Oleh : Ustaz Muafa (Mokhamad Rohma Rozikin/M.R.Rozikin)
“Nukat” itu sangat mirip dengan “hasyiyah”. Tidak heran jika ada ulama yang mensinonimkan antara “hasyiyah” dengan “nukat”. Jadi, siapapun yang telah memahami dengan baik perbedaan antara syarah dengan “hasyiyah”, maka insya Allah dia telah memahami secara umum perbedaan antara syarah dengan “nukat”. Silakan dibaca catatan saya sebelumnya yang berjudul “Apa Bedanya “Syarah” dengan “Hasyiyah”?”.
Hanya saja memang ada sedikit karakteristik khas “nukat” yang perlu diperinci yang akan membedakannya dengan hasyiyah dan syarah. Berikut ini penjelasannya.

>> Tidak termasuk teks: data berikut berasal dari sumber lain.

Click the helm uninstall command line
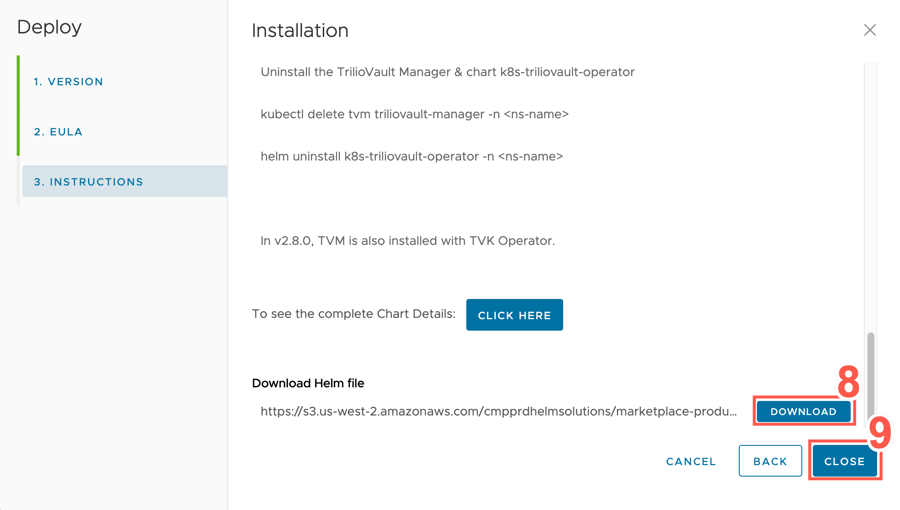The image size is (900, 510). click(x=411, y=156)

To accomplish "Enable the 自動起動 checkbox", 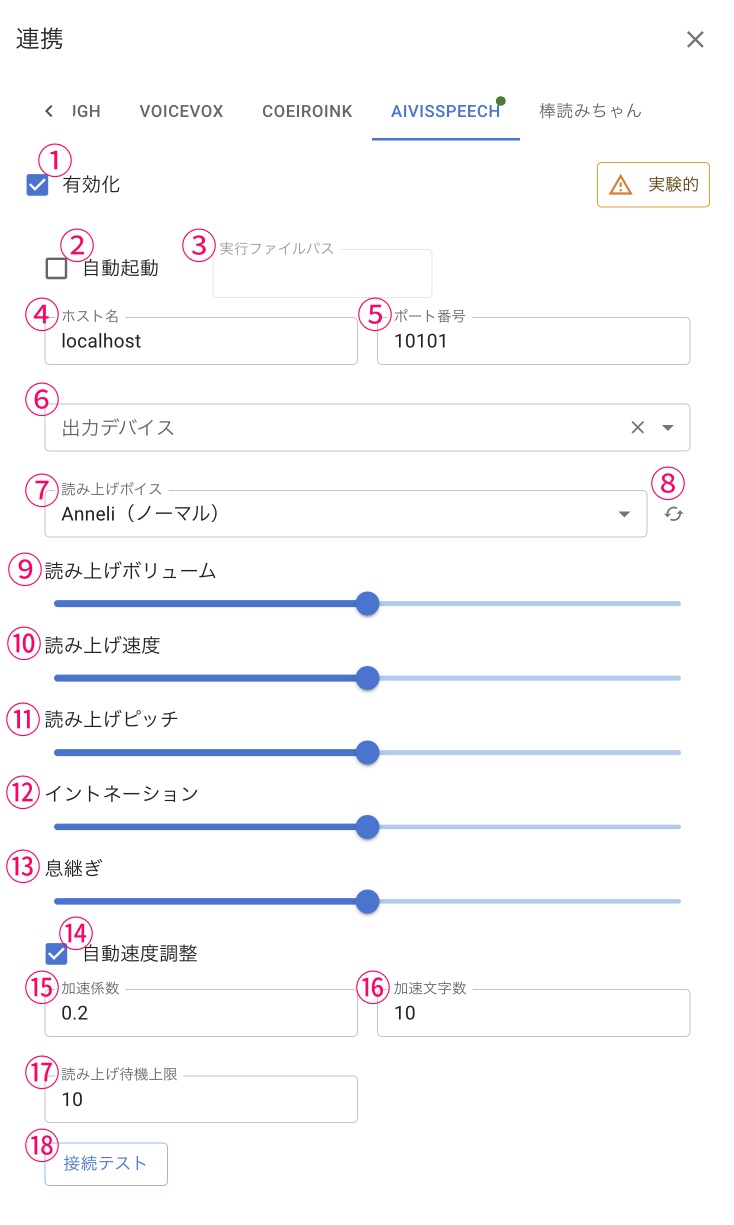I will [57, 268].
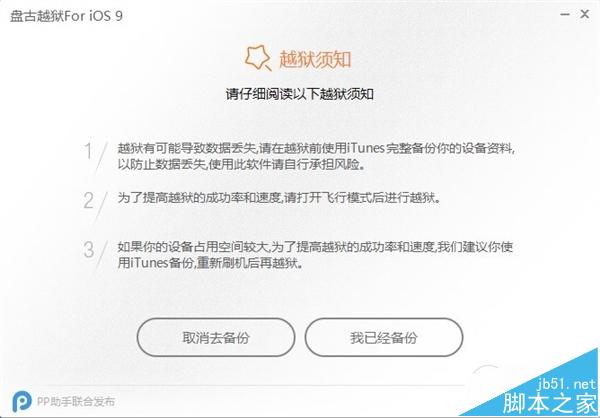Open the PP助手联合发布 link text
600x418 pixels.
point(76,401)
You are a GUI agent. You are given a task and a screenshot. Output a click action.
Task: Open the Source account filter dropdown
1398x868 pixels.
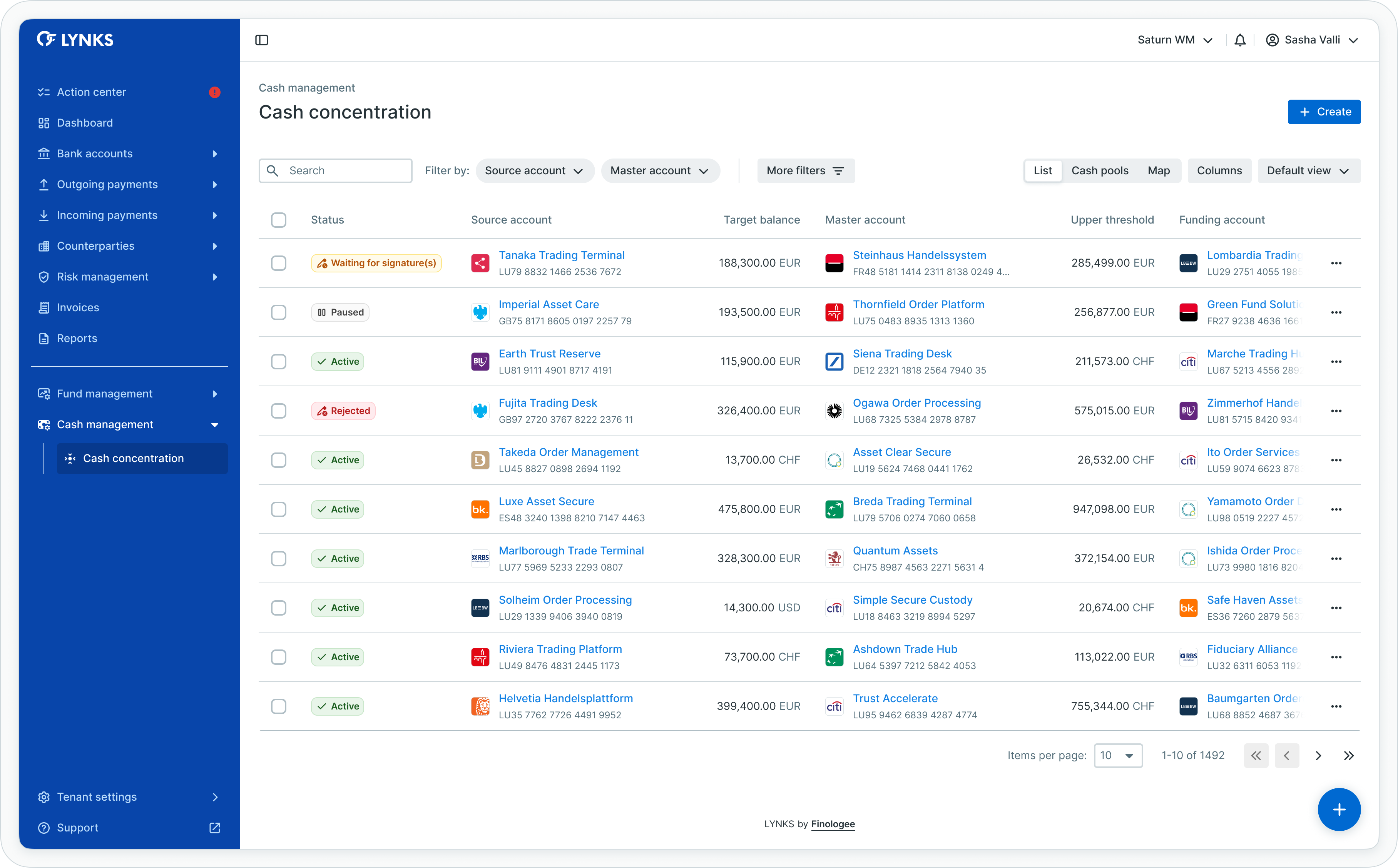click(x=534, y=171)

“Nukat” (النكت) adalah jamak dari “nuktah” (النكتة). Di antara makna “nuktah” adalah “al-mas-alah ad-daqiqoh” (persoalan halus/pelik). Lalu, dari makna ini kemudian dipakai untuk makna istilah dalam dunia karya tulis orang-orang Arab sehingga bermakna, “Pemikiran-pemikiran halus dan pelik yang dituliskan setelah melalui proses kajian yang mendalam, renungan yang serius dan penelitian yang teliti”. Aktivitas menulis “nukat” disebut “tankit” (التنكيت). Al-Jurjani berkata,
“Nuktah adalah pemikiran pelik yang dimunculkan melalui proses berfikir yang jeli/teliti dan serius. Kata “nuktah” berasal dari kalimat “nakata rumhahu bi ardhin” (dia mencocok-cocokkan tombaknya pada tanah) dengan makna “dia membuat jejak pada tanah”. Pemikiran yang halus/teliti dinamakan “nuktah” karena ada pengaruh lintasan fikiran pada saat menyimpulkannya” (At-Ta’rifat hlm 316)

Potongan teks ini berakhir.